Resource: Arabic Speech Corpus

Reference Arabic Speech Corpus
Date of Submission Aug. 19, 2016, 10:57 a.m.
Status accepted
ISLRN 866-568-447-697-8
Resource Type Other
Media Type Audio
Source
Language Arabic
Size 3.7 hours
Description

This speech corpus has been developed as part of a PhD work carried out by Nawar Halabi at the University of Southampton. The corpus was recorded through a Neumann TLM 103 Studio Microphone by one male speaker in South Levantine Arabic (Damascian accent) in a professional studio. The transcript was collected from “Aljazeera Learn” (Aljazeera 2015), a language learning website which was chosen because it contained fully diacritised text which makes it easier to phonetise. The transcript was split into utterances based on punctuation, to make it easier for the speaker during the recording sessions. Synthesized speech as an output using this corpus has produced a high quality, natural voice. It consists of 1813 utterances for a total of 3.7 hours consisting of:
- 2.1 hours of normal utterances,
- 1.6 hours of nonsense utterances (utterances that are not semantically, orthographically or syntactically correct).

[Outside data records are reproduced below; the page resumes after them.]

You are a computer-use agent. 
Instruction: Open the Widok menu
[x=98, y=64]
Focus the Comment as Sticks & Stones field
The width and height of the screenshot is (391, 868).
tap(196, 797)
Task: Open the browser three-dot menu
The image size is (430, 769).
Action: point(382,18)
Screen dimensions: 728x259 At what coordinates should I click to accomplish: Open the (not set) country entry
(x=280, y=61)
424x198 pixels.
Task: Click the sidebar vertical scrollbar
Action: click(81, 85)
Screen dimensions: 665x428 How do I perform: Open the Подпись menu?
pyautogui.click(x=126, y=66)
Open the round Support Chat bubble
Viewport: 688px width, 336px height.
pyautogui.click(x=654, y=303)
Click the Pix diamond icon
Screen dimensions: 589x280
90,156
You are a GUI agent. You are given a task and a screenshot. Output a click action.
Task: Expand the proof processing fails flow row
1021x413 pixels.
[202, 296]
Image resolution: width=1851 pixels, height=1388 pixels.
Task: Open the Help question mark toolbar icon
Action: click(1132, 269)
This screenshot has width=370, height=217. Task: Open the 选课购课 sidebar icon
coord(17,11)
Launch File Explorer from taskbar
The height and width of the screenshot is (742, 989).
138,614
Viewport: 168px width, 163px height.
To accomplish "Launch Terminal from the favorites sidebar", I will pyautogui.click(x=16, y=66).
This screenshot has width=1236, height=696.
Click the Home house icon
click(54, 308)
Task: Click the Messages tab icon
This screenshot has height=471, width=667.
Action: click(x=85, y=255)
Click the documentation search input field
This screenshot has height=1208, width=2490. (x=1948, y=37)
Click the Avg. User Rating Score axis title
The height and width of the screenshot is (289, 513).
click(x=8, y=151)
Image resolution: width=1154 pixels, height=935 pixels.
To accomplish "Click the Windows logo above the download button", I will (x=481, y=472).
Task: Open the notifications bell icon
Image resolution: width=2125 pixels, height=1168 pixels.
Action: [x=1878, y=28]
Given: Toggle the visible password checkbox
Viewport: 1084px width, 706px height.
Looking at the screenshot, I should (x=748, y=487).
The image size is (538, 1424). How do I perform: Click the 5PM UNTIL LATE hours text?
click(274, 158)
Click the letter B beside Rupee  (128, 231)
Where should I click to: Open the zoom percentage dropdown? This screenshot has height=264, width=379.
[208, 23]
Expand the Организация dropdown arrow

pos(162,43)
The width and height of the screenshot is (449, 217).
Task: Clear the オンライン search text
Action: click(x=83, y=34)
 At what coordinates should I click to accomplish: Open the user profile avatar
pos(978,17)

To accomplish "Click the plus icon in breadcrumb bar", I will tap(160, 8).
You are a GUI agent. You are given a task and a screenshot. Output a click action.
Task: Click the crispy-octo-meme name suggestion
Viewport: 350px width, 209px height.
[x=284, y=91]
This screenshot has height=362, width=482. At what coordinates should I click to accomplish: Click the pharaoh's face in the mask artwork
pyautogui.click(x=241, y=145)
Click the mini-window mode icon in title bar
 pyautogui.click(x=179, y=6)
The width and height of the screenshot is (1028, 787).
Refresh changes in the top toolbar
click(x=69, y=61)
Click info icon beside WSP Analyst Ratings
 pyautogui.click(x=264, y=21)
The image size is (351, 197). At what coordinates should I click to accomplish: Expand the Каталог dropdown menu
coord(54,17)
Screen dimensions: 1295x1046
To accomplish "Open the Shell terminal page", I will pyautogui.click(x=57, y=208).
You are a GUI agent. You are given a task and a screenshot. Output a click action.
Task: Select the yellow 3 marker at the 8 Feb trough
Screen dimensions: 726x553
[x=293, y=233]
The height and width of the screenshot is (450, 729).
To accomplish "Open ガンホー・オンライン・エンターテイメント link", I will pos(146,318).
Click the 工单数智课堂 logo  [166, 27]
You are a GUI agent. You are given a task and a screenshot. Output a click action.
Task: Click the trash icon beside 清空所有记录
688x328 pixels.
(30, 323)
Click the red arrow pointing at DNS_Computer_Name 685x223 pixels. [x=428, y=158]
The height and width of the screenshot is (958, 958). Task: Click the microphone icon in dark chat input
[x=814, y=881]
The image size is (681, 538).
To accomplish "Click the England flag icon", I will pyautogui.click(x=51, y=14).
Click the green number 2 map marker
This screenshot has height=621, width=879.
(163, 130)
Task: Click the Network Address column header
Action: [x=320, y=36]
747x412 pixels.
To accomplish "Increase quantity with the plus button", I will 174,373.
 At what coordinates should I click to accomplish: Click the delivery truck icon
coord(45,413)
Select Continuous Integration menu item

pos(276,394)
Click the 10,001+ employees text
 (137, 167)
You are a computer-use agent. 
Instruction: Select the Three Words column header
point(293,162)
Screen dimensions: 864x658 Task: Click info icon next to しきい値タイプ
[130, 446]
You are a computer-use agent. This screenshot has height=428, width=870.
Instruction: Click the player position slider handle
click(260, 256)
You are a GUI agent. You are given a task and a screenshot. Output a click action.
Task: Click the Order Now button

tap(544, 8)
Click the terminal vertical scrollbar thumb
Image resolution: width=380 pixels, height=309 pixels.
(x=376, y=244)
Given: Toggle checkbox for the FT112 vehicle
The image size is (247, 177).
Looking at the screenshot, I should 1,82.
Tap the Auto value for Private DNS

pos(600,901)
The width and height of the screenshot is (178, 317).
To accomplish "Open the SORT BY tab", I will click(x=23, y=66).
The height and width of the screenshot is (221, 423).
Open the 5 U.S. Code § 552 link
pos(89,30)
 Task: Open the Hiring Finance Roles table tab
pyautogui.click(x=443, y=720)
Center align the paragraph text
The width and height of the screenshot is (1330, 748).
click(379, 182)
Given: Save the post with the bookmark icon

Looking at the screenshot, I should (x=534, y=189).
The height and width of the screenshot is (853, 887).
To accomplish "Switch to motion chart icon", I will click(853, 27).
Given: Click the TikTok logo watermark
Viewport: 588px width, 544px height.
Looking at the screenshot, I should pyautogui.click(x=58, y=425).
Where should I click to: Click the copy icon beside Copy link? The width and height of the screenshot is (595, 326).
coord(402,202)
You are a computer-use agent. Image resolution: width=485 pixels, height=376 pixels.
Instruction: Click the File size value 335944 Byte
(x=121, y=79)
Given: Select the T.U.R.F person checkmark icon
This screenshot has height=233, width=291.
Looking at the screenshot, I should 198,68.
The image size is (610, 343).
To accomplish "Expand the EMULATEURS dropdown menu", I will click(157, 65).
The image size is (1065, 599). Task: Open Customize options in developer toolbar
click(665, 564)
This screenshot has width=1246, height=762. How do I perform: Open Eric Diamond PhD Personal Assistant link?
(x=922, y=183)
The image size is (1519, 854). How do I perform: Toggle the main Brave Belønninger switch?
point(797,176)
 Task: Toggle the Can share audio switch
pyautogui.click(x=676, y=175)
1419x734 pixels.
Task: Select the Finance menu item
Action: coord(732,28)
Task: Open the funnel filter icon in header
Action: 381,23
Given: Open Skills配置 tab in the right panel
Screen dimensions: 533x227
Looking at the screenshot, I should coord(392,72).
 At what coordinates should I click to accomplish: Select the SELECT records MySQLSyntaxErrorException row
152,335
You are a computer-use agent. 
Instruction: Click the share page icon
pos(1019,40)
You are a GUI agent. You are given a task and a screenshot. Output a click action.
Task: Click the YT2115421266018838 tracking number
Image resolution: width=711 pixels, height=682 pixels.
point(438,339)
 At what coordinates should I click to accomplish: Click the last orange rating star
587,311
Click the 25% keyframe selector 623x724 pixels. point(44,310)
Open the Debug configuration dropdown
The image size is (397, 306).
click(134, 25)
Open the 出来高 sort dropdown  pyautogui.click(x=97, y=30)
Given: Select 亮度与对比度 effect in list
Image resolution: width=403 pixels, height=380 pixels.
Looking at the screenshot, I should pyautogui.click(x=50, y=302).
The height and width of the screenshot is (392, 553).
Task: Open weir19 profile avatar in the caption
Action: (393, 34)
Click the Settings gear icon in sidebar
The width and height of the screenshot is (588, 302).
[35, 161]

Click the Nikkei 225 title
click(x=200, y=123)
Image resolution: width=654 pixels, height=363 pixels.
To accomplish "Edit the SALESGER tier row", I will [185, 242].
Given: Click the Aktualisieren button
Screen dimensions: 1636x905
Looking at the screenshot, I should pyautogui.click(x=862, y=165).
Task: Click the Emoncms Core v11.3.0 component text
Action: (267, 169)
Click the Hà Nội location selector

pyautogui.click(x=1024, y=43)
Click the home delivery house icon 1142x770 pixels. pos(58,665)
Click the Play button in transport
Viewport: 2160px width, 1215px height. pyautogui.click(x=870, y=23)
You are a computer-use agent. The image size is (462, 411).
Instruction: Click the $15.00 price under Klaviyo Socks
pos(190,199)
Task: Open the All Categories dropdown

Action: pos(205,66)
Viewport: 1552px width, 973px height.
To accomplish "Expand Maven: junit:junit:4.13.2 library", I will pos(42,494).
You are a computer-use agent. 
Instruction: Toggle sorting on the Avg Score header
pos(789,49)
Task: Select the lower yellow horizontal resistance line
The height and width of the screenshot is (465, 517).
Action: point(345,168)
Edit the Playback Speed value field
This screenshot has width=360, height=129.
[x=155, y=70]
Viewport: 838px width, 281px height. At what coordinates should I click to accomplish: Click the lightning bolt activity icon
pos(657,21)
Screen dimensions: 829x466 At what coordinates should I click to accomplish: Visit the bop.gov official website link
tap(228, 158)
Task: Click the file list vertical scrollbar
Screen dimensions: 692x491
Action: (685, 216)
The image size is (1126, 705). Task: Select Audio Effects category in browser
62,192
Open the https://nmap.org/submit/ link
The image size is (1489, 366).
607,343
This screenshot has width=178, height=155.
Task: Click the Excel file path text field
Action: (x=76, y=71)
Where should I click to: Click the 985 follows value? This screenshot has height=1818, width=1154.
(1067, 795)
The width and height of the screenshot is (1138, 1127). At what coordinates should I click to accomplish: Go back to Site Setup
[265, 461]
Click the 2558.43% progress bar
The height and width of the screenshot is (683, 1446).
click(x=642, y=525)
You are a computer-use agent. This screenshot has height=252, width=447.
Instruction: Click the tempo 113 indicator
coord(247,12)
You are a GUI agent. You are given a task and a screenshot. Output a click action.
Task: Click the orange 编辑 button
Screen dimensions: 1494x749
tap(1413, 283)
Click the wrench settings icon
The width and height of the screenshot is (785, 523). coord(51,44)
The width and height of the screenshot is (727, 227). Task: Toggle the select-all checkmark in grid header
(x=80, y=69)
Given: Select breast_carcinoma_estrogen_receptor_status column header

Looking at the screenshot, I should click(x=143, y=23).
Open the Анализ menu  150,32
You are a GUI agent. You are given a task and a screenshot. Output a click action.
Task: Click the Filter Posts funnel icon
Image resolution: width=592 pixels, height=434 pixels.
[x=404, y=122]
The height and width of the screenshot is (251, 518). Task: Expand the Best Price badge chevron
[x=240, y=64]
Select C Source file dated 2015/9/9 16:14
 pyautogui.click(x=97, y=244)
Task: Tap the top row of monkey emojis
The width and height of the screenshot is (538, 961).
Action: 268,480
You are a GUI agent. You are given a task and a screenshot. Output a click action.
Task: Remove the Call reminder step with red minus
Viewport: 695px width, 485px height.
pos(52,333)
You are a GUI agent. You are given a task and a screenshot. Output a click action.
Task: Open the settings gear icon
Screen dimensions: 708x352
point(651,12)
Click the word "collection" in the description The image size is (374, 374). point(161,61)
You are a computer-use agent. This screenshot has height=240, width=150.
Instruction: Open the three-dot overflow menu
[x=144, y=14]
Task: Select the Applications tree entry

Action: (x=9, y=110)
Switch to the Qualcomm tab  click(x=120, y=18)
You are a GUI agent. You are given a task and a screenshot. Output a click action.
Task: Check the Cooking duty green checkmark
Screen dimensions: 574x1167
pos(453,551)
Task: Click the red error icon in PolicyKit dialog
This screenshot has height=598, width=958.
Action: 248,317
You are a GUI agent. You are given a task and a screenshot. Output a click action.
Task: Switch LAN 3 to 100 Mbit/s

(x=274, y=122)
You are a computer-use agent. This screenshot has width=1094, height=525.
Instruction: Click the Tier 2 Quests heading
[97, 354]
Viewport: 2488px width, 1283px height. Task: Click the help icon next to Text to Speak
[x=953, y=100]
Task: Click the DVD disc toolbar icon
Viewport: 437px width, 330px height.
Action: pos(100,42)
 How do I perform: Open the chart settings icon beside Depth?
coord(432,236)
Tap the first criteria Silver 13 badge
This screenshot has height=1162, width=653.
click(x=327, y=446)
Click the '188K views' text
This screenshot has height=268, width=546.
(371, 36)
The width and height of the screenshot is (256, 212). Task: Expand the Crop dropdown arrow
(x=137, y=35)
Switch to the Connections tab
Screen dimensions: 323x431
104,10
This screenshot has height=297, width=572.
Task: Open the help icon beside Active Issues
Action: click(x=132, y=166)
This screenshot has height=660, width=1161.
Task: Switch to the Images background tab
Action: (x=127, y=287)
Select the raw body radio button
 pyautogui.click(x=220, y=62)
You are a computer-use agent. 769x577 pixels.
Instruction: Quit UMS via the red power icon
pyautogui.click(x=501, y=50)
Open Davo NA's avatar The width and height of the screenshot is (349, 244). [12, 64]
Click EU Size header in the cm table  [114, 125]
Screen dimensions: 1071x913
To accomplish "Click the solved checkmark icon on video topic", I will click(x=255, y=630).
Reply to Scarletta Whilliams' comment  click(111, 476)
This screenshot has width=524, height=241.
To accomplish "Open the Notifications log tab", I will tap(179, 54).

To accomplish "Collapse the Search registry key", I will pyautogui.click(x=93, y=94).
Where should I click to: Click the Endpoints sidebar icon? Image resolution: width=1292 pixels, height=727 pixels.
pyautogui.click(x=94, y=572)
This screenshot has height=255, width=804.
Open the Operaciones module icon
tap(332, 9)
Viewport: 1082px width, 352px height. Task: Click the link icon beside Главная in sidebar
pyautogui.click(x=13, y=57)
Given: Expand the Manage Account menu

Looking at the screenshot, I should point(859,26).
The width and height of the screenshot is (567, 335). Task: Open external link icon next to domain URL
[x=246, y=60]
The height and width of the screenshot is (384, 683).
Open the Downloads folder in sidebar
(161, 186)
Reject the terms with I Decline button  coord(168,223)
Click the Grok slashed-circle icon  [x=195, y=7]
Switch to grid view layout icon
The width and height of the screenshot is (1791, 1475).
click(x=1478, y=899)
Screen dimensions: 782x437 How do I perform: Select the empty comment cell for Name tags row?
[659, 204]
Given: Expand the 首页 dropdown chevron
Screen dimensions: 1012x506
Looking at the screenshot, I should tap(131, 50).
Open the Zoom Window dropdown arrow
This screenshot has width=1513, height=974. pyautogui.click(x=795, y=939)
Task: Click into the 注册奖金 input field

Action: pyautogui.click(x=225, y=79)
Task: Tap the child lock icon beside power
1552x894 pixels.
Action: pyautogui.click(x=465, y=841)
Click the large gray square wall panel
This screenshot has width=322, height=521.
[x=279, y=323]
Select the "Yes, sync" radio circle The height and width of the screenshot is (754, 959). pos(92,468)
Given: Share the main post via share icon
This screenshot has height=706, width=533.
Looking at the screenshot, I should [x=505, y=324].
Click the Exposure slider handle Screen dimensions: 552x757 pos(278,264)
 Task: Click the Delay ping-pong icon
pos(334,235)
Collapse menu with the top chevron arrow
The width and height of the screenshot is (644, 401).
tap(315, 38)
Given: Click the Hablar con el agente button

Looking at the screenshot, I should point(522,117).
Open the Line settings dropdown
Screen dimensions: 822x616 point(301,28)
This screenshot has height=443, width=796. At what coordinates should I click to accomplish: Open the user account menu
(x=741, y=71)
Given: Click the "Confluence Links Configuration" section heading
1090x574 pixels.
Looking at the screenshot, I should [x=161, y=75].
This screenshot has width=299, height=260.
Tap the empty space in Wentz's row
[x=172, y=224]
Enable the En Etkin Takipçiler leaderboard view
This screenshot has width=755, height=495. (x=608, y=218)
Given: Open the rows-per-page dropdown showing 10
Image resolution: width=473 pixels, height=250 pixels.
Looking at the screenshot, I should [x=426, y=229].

This package corresponds to version 2.0 of the corpus and includes:
- 1813 .wav files containing spoken utterances,
- 1813 .lab files containing text utterances,
- 1813 .TextGrid files containing the phoneme labels with time stamps of the boundaries where these occur in the .wav files. These files can be opened using Praat software (see http://www.fon.hum.uva.nl/praat/),
- phonetic transcriptions are gathered in one single text file which has the form "[wav_filename]" "[Phoneme Sequence]" in every line.
- orthographic transcriptions are gathered in one single text file which has the form "[wav_filename]" "[Orthographic Transcript]" in every line. Orthography is in Buckwalter Format (see http://www.qamus.org/transliteration.htm) which is friendlier where there is a software that does not read Arabic script. It can be easily converted back to Arabic.
- An extra set of 18 minutes of fully annotated corpus, used to evaluate the corpus, is also provided (separate from above but with the same structure as above).

Arabic Speech Corpus by Nawar Halabi is licensed under a Creative Commons Attribution-NonCommercial-ShareAlike 4.0 International License.

Version 2.0
Creator Nawar Halabi
Distributor ELRA